(Dataset content begins)

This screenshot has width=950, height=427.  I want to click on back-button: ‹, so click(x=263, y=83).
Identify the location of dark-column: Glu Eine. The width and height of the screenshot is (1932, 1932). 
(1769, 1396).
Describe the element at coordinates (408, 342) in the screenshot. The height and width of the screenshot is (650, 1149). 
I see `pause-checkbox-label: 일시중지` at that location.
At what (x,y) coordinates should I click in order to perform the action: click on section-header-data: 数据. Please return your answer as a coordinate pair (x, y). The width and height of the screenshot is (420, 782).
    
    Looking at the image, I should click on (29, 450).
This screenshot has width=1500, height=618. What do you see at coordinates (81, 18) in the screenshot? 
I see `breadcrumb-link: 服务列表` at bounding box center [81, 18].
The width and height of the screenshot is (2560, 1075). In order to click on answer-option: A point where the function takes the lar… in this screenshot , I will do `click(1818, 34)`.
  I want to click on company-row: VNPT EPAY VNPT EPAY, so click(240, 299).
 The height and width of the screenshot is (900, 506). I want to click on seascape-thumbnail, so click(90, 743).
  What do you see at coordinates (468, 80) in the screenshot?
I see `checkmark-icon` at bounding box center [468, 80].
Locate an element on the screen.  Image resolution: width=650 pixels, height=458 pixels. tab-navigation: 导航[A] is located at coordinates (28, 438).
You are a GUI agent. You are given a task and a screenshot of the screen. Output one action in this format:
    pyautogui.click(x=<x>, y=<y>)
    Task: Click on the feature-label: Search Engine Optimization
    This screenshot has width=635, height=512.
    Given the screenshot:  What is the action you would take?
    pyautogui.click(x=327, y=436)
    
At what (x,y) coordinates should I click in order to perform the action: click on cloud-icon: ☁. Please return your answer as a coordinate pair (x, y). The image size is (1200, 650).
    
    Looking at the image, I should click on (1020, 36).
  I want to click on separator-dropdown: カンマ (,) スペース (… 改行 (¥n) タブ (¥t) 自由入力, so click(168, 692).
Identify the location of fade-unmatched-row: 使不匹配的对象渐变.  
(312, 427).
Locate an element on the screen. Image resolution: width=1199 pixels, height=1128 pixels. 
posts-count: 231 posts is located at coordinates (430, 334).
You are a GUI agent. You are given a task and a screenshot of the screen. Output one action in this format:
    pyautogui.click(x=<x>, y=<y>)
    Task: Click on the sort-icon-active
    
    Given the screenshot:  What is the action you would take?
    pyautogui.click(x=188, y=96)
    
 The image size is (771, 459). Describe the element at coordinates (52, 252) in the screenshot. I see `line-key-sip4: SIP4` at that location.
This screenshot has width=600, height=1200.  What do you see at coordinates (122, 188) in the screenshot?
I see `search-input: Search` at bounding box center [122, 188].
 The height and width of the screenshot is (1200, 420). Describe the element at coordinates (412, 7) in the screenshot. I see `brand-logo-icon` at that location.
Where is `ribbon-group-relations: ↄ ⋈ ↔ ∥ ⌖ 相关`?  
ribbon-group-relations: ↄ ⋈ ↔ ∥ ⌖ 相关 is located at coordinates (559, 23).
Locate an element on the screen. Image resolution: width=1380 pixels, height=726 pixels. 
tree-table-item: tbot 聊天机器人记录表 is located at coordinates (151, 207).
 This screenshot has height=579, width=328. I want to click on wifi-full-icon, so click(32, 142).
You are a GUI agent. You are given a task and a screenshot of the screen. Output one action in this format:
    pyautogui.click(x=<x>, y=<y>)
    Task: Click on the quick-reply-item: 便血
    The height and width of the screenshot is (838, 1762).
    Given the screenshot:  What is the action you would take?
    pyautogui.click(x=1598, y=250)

(Dataset content ends)

Instructions for the task: Convert the data, starting at the beginning and ending at the line that contains "The height and width of the screenshot is (900, 506).", into a JSON list of strings with one string per line, leaving out any blank lines.

Output of the task:
[
  "This screenshot has width=950, height=427.  I want to click on back-button: ‹, so click(x=263, y=83).",
  "Identify the location of dark-column: Glu Eine. The width and height of the screenshot is (1932, 1932). ",
  "(1769, 1396).",
  "Describe the element at coordinates (408, 342) in the screenshot. The height and width of the screenshot is (650, 1149). ",
  "I see `pause-checkbox-label: 일시중지` at that location.",
  "At what (x,y) coordinates should I click in order to perform the action: click on section-header-data: 数据. Please return your answer as a coordinate pair (x, y). The width and height of the screenshot is (420, 782).",
  "    Looking at the image, I should click on (29, 450).",
  "This screenshot has width=1500, height=618. What do you see at coordinates (81, 18) in the screenshot? ",
  "I see `breadcrumb-link: 服务列表` at bounding box center [81, 18].",
  "The width and height of the screenshot is (2560, 1075). In order to click on answer-option: A point where the function takes the lar… in this screenshot , I will do `click(1818, 34)`.",
  "  I want to click on company-row: VNPT EPAY VNPT EPAY, so click(240, 299).",
  " The height and width of the screenshot is (900, 506). I want to click on seascape-thumbnail, so click(90, 743)."
]